Stored records:
——

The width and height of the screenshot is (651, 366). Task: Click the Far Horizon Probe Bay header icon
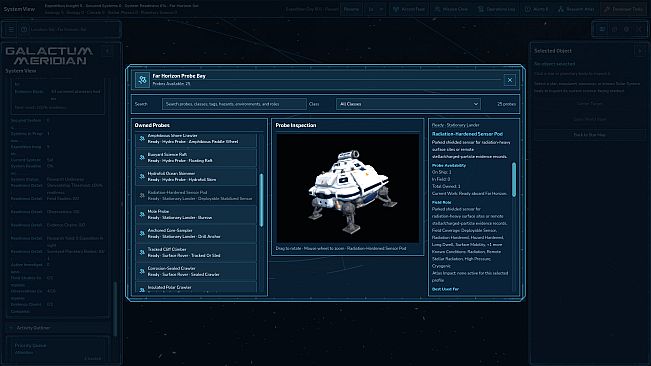[x=142, y=80]
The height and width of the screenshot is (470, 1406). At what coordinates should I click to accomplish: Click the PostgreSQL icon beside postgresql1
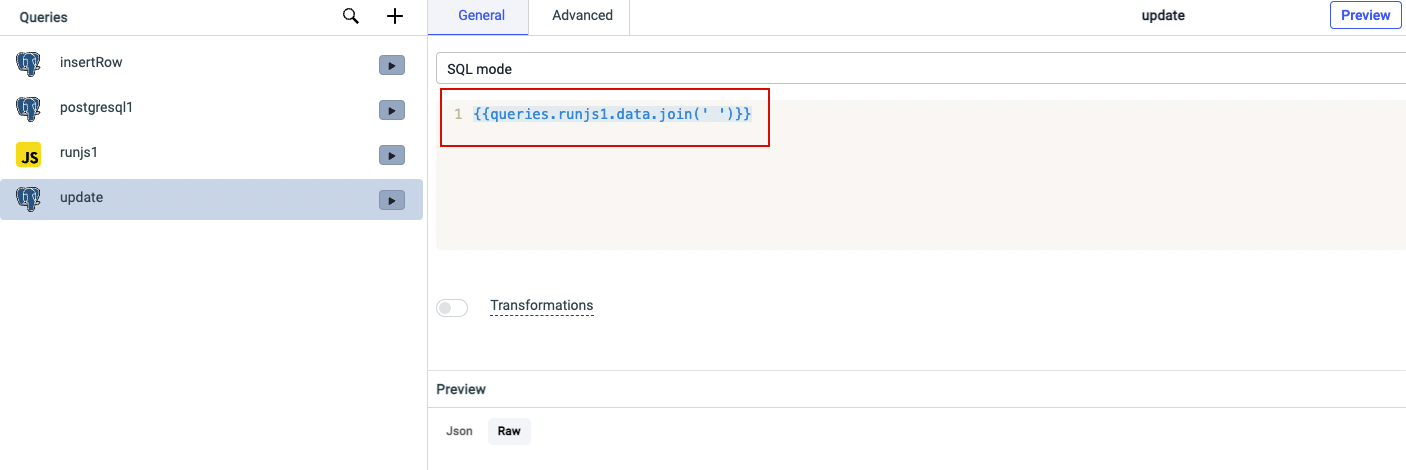tap(29, 109)
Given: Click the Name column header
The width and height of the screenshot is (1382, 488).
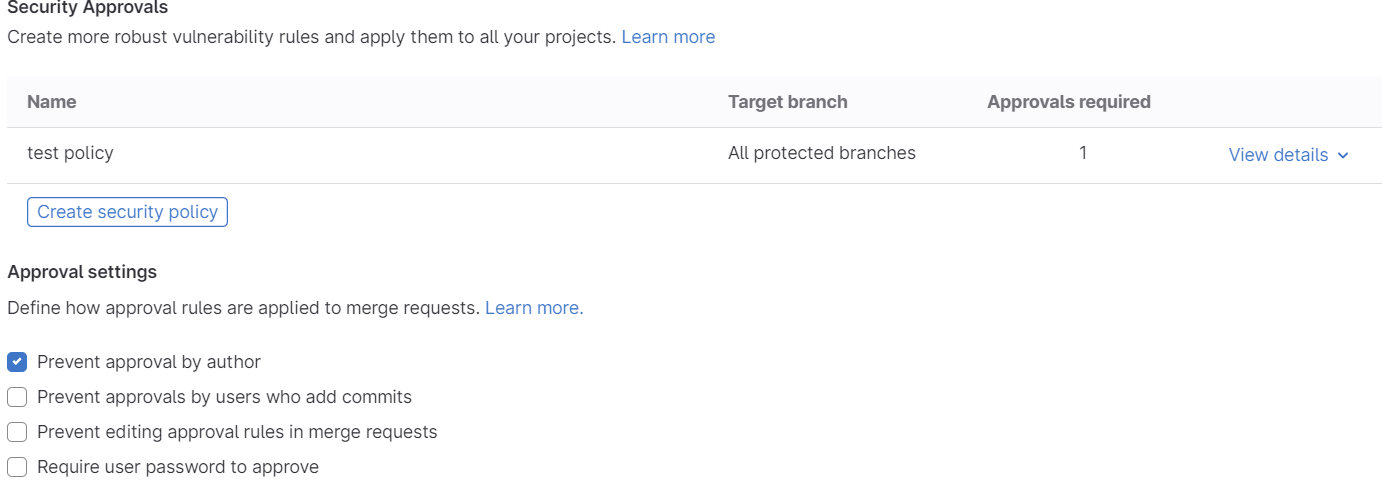Looking at the screenshot, I should point(52,102).
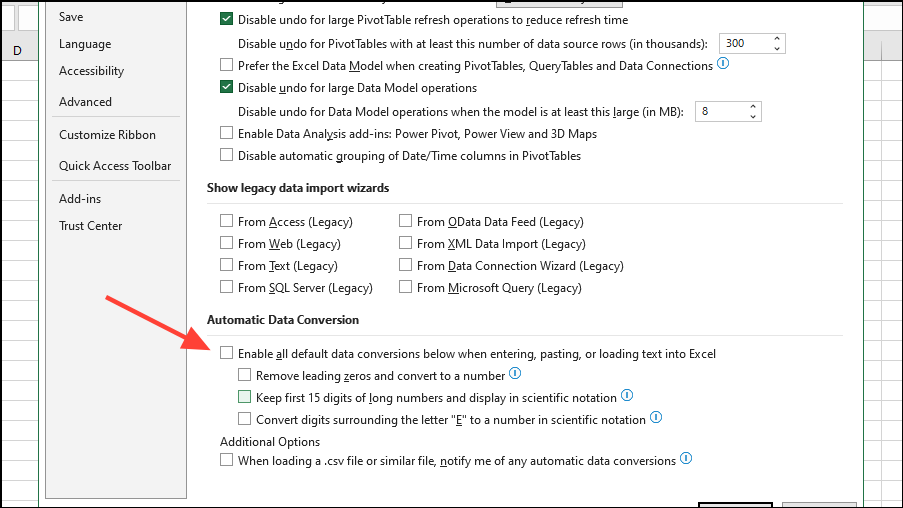The width and height of the screenshot is (903, 508).
Task: Click the Data Model size field showing 8
Action: click(x=719, y=111)
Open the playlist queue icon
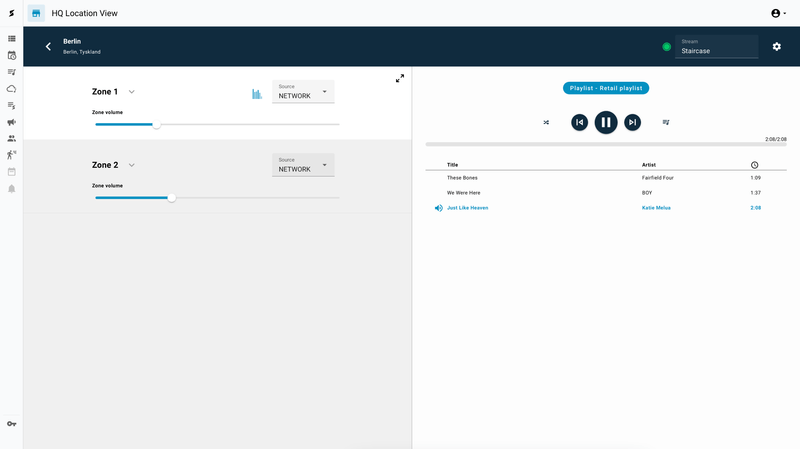 click(x=666, y=122)
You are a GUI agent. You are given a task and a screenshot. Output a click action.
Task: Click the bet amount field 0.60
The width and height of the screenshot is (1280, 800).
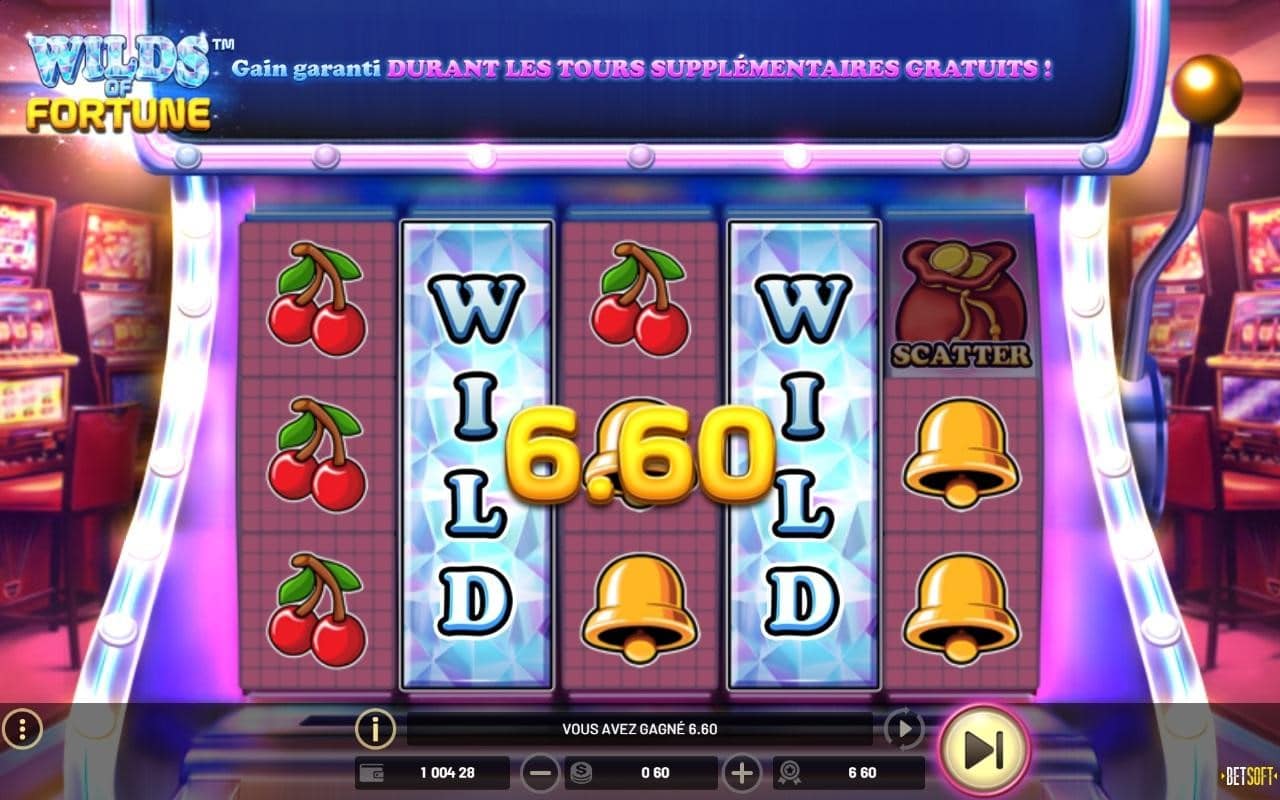tap(641, 772)
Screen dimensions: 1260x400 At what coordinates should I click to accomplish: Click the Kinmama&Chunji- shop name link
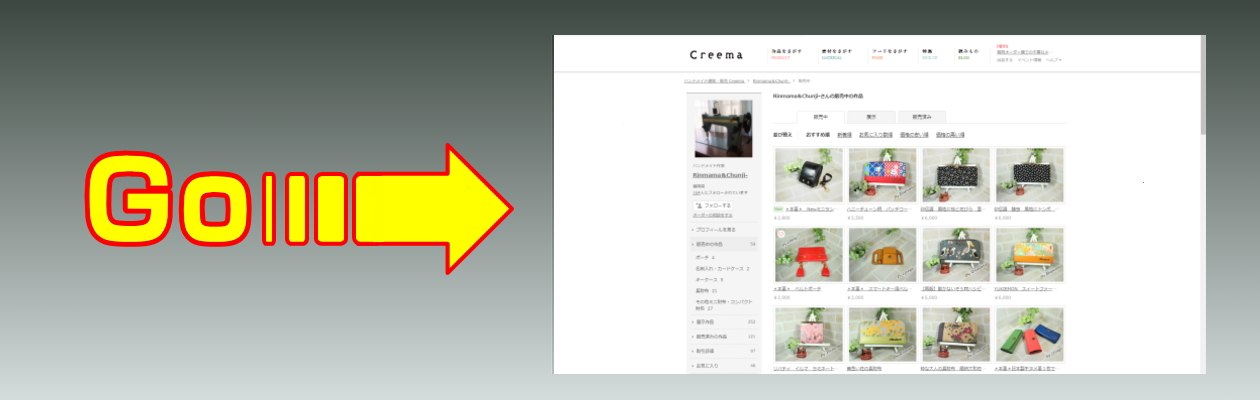point(720,175)
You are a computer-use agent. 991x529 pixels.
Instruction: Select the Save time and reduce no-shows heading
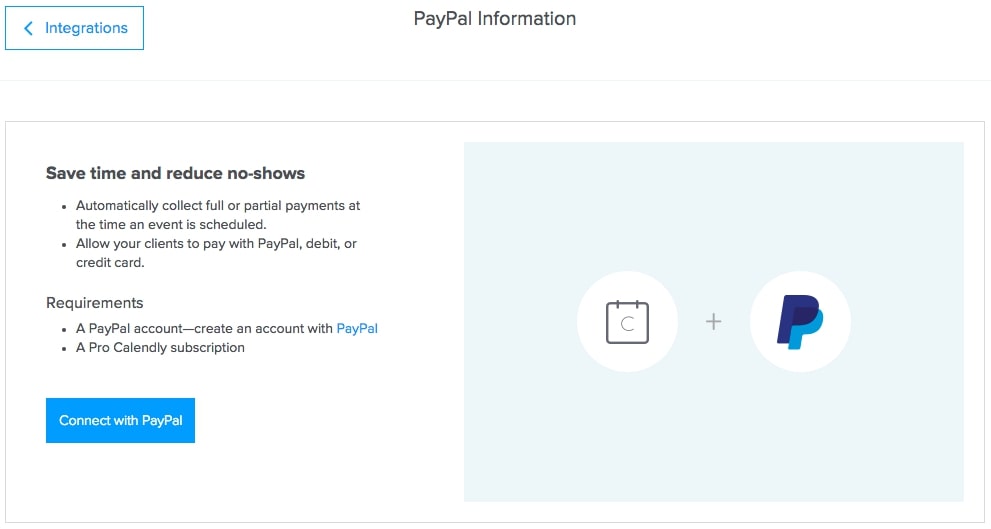click(175, 173)
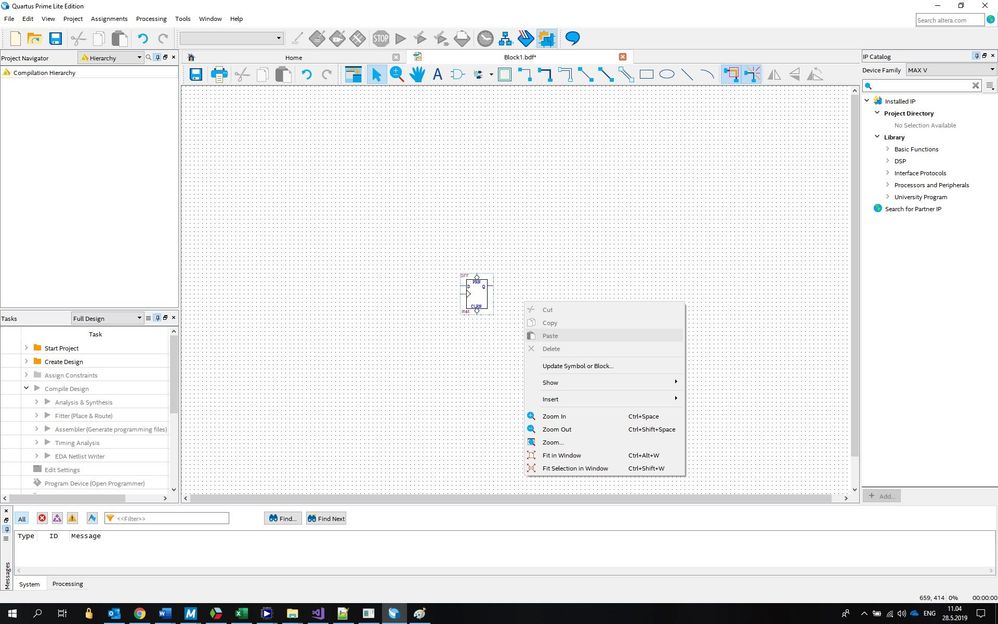This screenshot has width=998, height=624.
Task: Click the Flip Horizontal icon
Action: point(774,75)
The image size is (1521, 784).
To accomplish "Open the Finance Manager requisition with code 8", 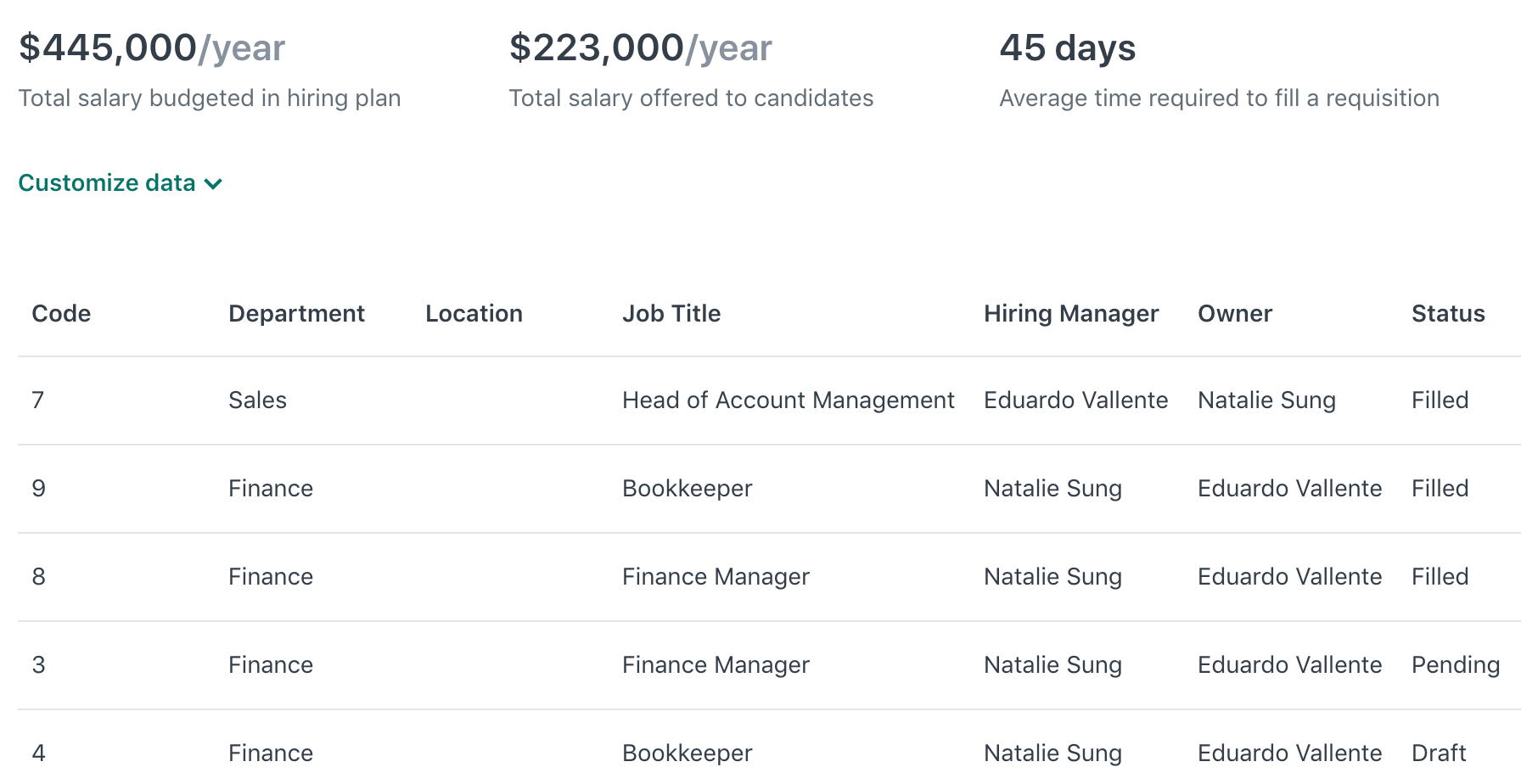I will [716, 576].
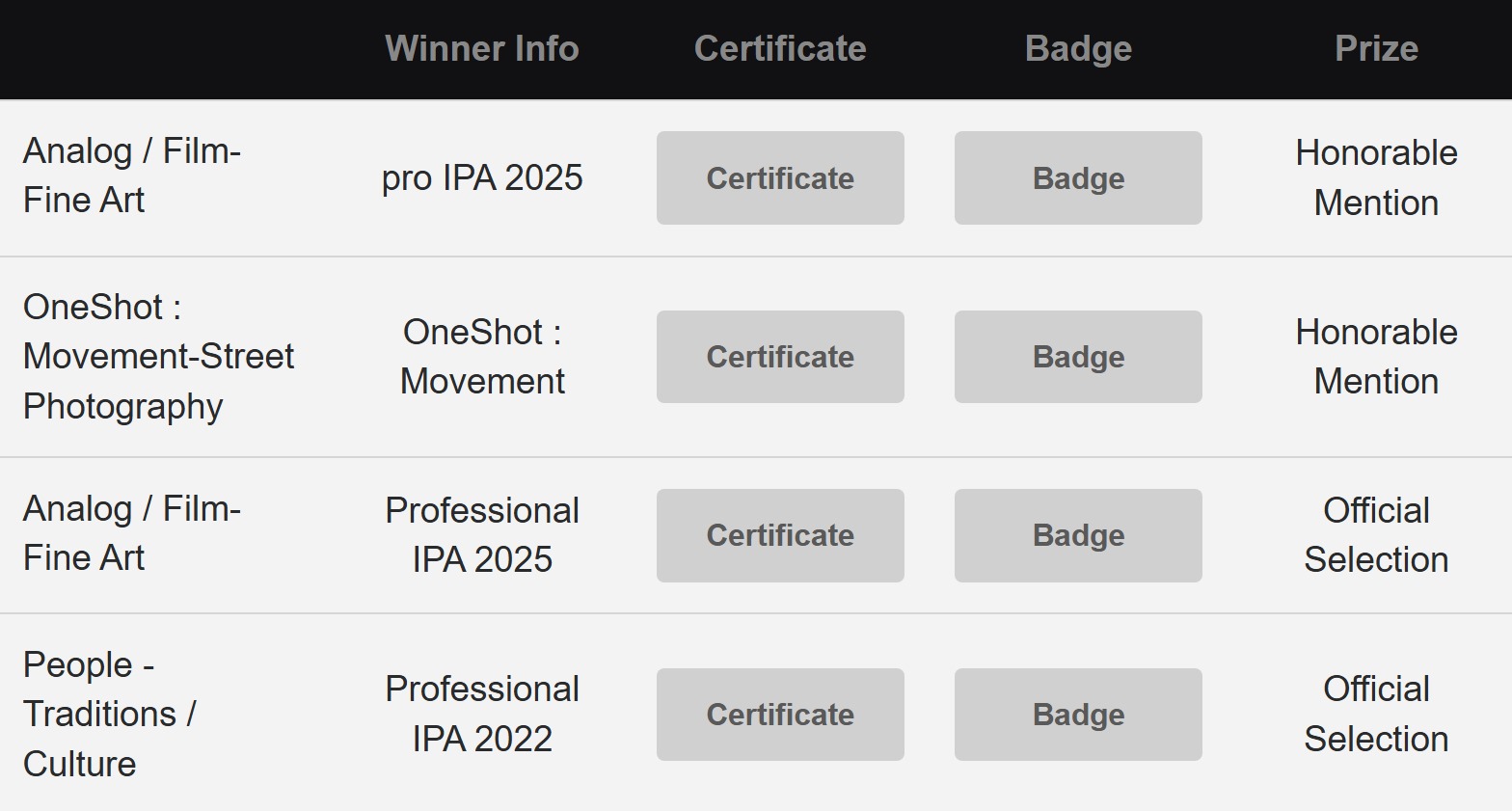Get Badge for OneShot Movement-Street Photography

tap(1078, 357)
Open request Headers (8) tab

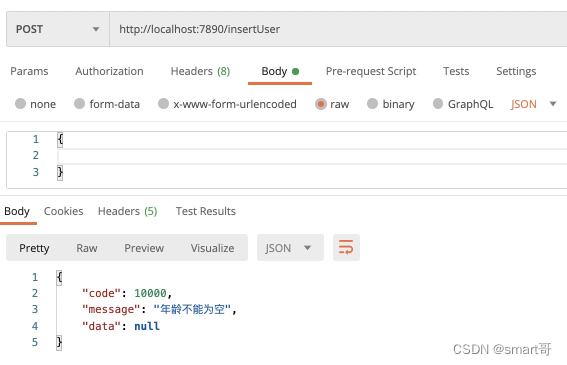tap(200, 71)
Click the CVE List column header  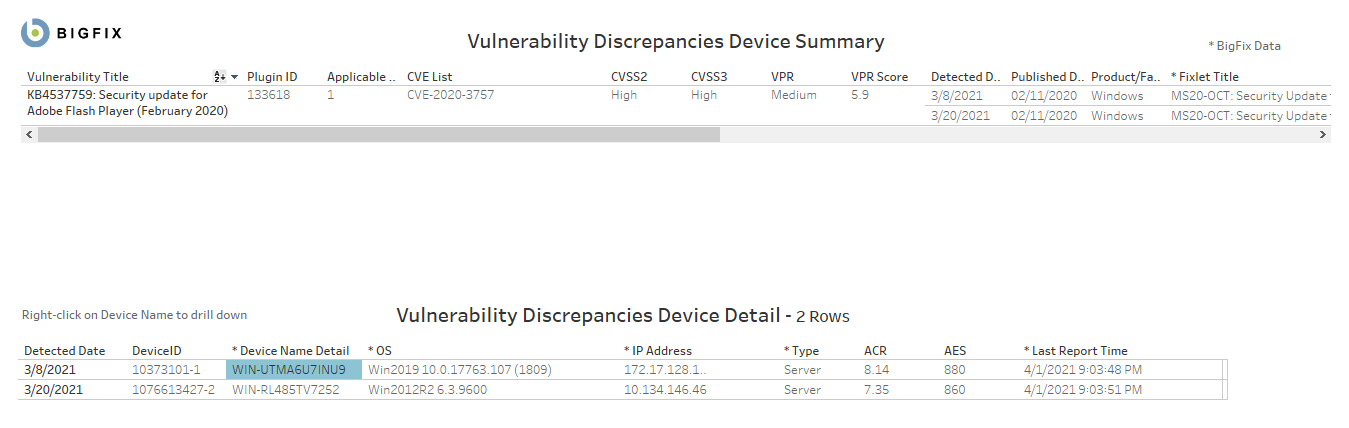click(429, 77)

——

__What is needed__. Your answer must be the exact lines from the start of the data through the line with "Task: Click the bet amount field 0.60", inclusive, and nothing else; pictures do not belong in it.

__Answer section__.
The width and height of the screenshot is (651, 366). Task: Click the Far Horizon Probe Bay header icon
[x=142, y=80]
The height and width of the screenshot is (470, 1406). At what coordinates should I click to accomplish: Click the PostgreSQL icon beside postgresql1
tap(29, 109)
Given: Click the Name column header
The width and height of the screenshot is (1382, 488).
Looking at the screenshot, I should point(52,102).
The width and height of the screenshot is (903, 508).
Task: Click the Data Model size field showing 8
Action: click(x=719, y=111)
Open the playlist queue icon
 click(x=666, y=122)
You are a GUI agent. You are given a task and a screenshot. Output a click action.
Task: Click the bet amount field 0.60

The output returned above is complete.